● **Direction**
Reproduce the items from the line containing "Select all GitHub" through the line containing "pos(66,790)", inclusive, with the pictures omitted.

● **Supplied data**

┌──

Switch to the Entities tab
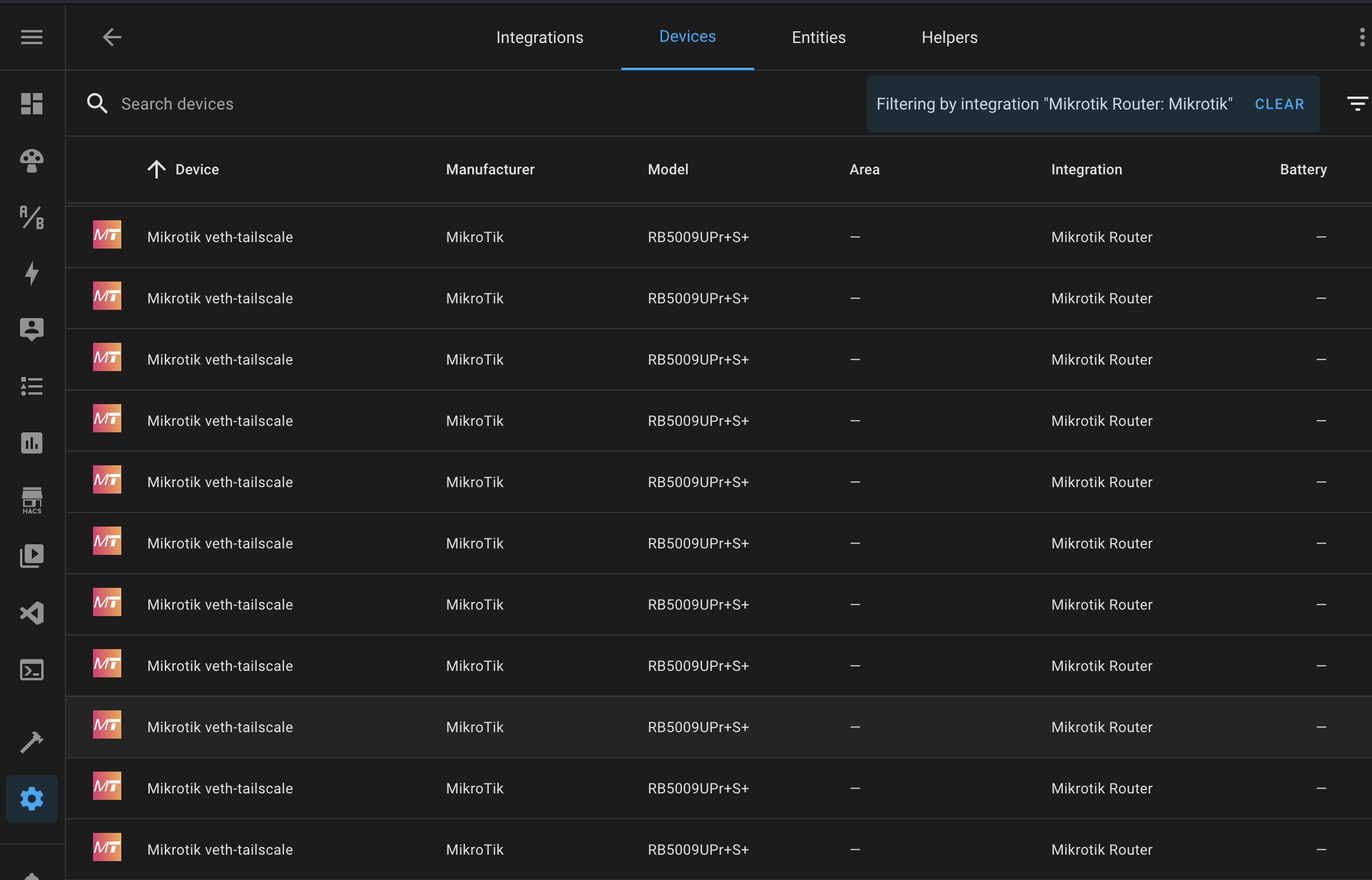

└──
┌──

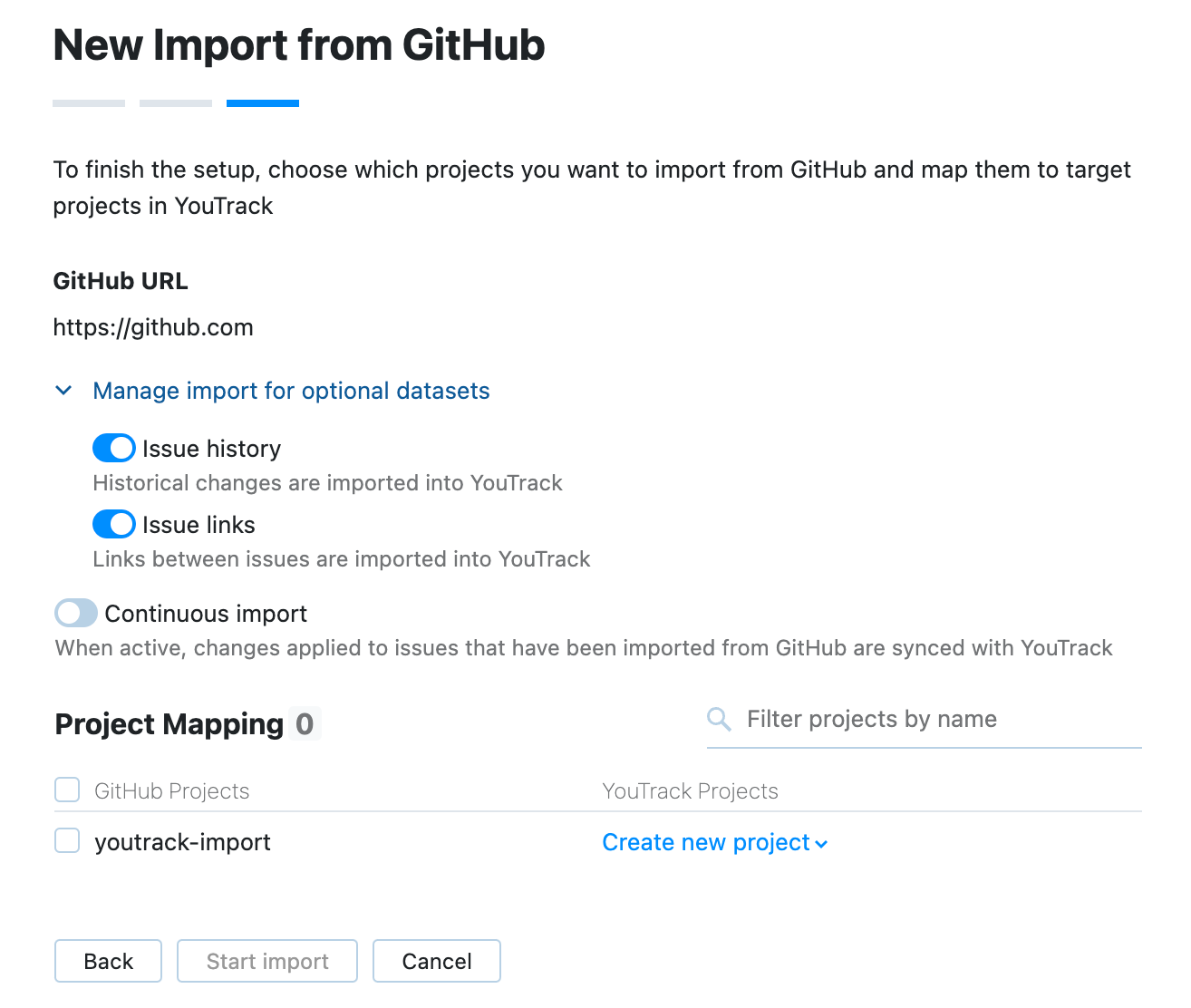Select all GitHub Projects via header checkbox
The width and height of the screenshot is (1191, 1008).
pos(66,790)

└──
┌──

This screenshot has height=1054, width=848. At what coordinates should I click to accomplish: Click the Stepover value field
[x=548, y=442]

└──

● **Expected answer**
Select all GitHub Projects via header checkbox
The width and height of the screenshot is (1191, 1008).
pos(66,790)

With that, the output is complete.